Fragmento ▸
........

La pregunta parece simple, pero está cargada de presupuestos. En general, cuando alguien la formula, lo que está imaginando es una pareja en tensión: una de las personas “tiene deseo” y la otra no. Una quiere tener sexo, la otra se niega. Entonces alguien va a ceder, alguien va a sufrir, alguien va a estar esperando o resignándose, o —la opción que suele presentarse como única salida sana— alguien va a tener que “abrir la pareja”.

Pero este planteo no solo simplifica las cosas, también las distorsiona. Porque parte de una idea equivocada: que el conflicto se trata de “tener o no tener ganas”. Que lo que diferencia a una persona alosexual de una persona asexual es la cantidad o frecuencia de deseo sexual. Como si fuese un tema de intensidad. Como si el deseo fuese una sustancia regulable.

Pero no es ahí donde está el eje.

La diferencia entre una persona alosexual y una persona del espectro asexual no pasa necesariamente por cuánta actividad sexual desea, sino por cómo experimenta (o no) la atracción sexual.Una persona asexual puede tener deseo sexual. Puede excitarse, masturbarse, disfrutar de ciertas (y muchas!) prácticas sexuales. Lo que tal vez no experimente es atracción sexual hacia otres, o no de forma espontánea, o no como parte constitutiva de sus vínculos, o no con la frecuencia que se espera, o no del modo que exige la norma.Y lo contrario también es cierto: una persona alosexual puede tener deseo sexual frecuente, esporádico o nulo, dependiendo de muchos factores. El cuerpo, el contexto, el estado emocional, el vínculo. El deseo no es una constante, ni una prueba de amor, ni una garantía de salud.

Y sin embargo, la narrativa dominante sigue diciendo lo contrario.

........

Consignas ▸
• 1. Enumera los factores que, según el fragmento, pueden hacer variar el deseo sexual de una persona alosexual.
• 2. Explica en una a tres oraciones por qué, según el fragmento, el planteo de la pareja en tensión no solo simplifica las cosas, sino que también las distorsiona.

Datos del conjunto ▸

........

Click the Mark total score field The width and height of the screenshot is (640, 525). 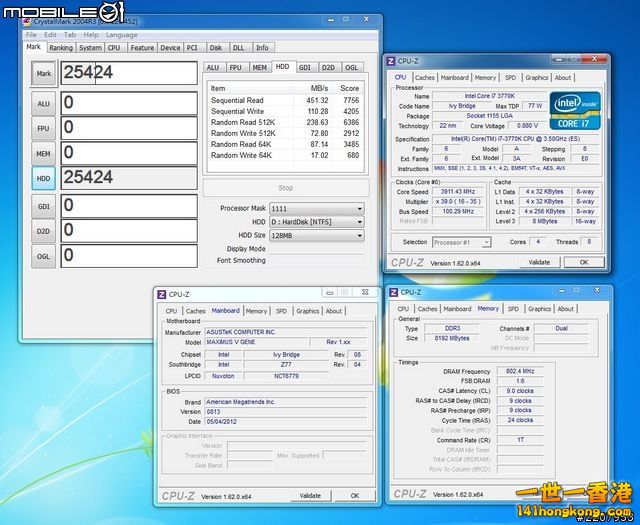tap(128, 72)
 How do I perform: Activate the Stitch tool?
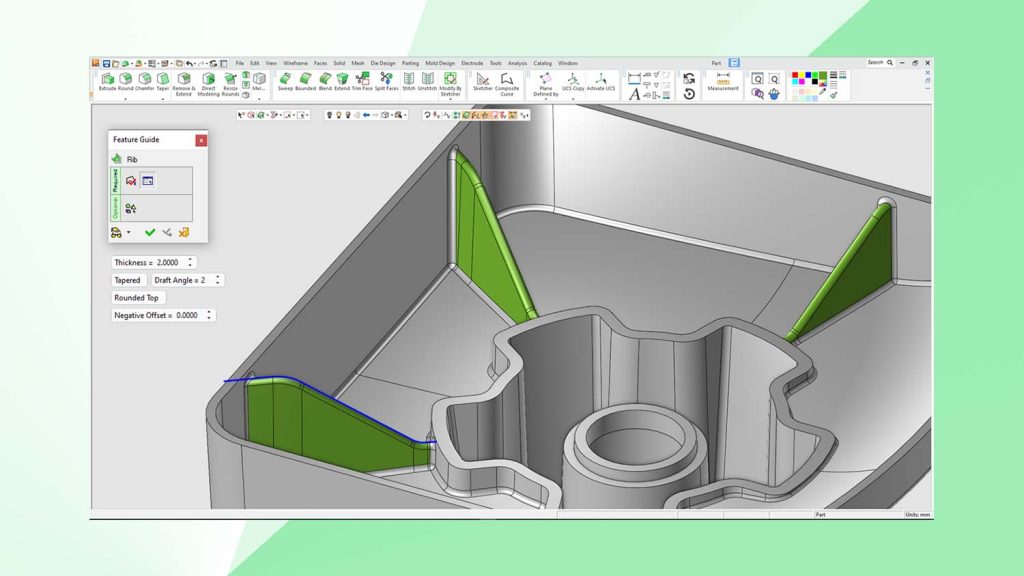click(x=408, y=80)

........

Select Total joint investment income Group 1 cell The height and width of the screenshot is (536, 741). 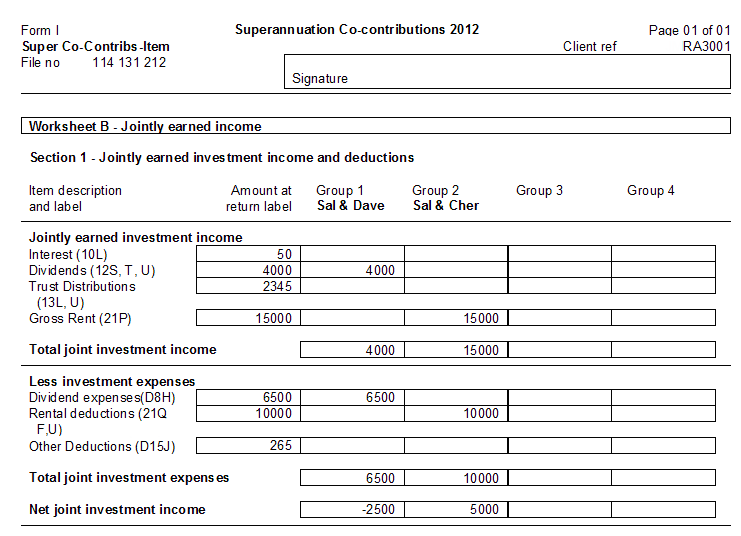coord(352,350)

........

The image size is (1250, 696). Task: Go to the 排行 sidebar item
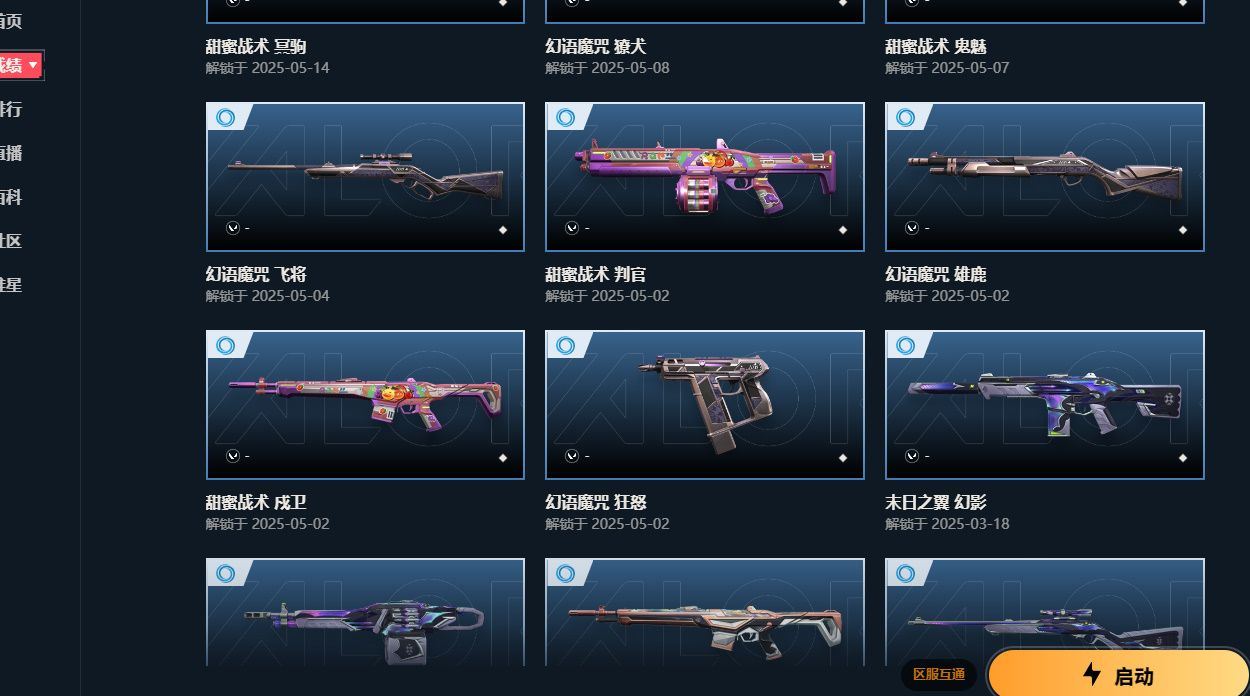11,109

........

Respuestas por consigna ▸
• 1. El cuerpo, el contexto, el estado emocional y el vínculo.

• 2. Porque parte de una idea equivocada: que el conflicto se trata de tener o no tener ganas. Supone que lo que diferencia a una persona alosexual de una asexual es la cantidad o frecuencia de deseo sexual, como si fuese un tema de intensidad.